Tsipiras avait promis de venir à Moscou pour les cérémonies du 9 mai, et
s’est dégonflé à la dernière minute. Il a été d’accord pour étendre les
sanctions contre la Russie, tout en participant au forum de Saint
Pétersbourg. Cela a sapé la confiance russe. « Les Russes doivent en avoir
vraiment assez de ce personnage qui fleurte et prend la fuite au dernier
moment, ajoute Merkoulis.
C’est l’histoire de l’Ukraine qui se répète. La Russie avait offert
d’énormes crédits à l’Ukraine en 2013, elle pouvait racheter sa production
industrielle, revigorer son industrie et son agriculture, mais le président
Yanoukovitch n’avait pas osé.

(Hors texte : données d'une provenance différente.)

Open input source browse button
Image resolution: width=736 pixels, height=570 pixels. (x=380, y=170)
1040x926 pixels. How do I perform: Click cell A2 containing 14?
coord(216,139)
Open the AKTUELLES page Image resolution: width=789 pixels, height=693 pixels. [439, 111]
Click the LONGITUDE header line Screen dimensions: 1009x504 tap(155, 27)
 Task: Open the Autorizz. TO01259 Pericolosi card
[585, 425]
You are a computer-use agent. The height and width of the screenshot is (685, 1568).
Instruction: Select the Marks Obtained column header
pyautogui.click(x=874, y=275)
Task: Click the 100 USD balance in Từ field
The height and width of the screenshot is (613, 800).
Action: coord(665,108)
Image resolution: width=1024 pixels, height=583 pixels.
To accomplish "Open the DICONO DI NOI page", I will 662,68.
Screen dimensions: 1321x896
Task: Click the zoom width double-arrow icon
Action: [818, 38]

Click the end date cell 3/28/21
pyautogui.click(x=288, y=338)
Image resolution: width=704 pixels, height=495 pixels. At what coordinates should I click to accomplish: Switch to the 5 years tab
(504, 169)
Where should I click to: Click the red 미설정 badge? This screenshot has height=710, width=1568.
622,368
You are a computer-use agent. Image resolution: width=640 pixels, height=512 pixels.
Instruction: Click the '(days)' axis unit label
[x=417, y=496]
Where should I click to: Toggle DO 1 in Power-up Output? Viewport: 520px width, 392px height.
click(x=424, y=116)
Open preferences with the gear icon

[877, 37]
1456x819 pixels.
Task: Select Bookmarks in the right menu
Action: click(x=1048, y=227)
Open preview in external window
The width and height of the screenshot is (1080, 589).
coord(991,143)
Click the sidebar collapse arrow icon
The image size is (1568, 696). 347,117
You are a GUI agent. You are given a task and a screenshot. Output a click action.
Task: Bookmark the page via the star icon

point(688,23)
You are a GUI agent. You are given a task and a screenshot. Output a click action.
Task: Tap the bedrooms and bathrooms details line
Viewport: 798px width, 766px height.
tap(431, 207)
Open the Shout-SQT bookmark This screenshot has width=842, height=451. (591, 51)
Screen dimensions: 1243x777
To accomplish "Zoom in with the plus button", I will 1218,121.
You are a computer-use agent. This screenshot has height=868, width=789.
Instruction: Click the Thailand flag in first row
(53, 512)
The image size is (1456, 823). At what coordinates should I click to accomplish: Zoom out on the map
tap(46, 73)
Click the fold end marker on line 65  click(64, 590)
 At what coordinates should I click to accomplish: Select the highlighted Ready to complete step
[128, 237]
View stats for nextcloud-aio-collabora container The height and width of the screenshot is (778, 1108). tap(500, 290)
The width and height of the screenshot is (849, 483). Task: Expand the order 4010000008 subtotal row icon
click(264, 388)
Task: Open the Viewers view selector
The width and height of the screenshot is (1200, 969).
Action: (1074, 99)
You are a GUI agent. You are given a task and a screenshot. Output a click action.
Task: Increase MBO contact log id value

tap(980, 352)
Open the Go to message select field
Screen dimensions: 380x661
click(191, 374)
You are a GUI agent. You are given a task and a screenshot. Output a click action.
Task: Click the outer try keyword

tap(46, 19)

Il se retrouve en exil, et son pays est
ruiné ; il faudra aux Ukrainiens vingt ans pour retrouver la position qu’ils
avaient en 2013, disent les experts de l’UE.
La Grèce n’a aucune envie d’entrer en guerre civile, ils en ont soupé en
1945, mais les vieilles blessures peuvent se rouvrir. La zone la plus
favorable à la Russie lors de l’insurrection de 1945, l’île de Crète, a
massivement voté contre l’UE, à 75%. Le gouvernement Syriza va tenter de
renégocier avec le FMI et avec l’UE en jouant de l’alternative russe. Mais
même s’ils y gagnent un répit, leur économie ne va probablement pas revenir
à la normale.
Le problème, ce n’est pas la Grèce, c’est l’UE. Cette entité a trois
objectifs. C’est d’une part une coalition de banquiers contre les peuples,
d’autre part un harnais grâce auquel les US peuvent contrôler une Europe
colonisée, et enfin leur outil pour la désindustrialisation et la
déséducation d’un continent extrêmement développé. Sous le joug de l’UE, des
hordes de mendiants en provenance de Roumanie, et de réfugiés en provenance
d’Afrique se lancent à l’assaut du Nord. Sous le joug de l’UE, la Lituanie
jadis industrielle et la Hongrie sont devenues des cas désespérés, tout leur
secteur high-tech est parti ailleurs. Sous le joug de l’UE, le système de
sécurité sociale a été démantelé, tandis que l’éducation sexuelle des
enfants et les petits jeux de genre passent à la vitesse supérieure. Voilà
pourquoi les nations, de la Suède à l’Italie, de l’Angleterre à l’Espagne,
appellent à en finir avec l’Union européenne.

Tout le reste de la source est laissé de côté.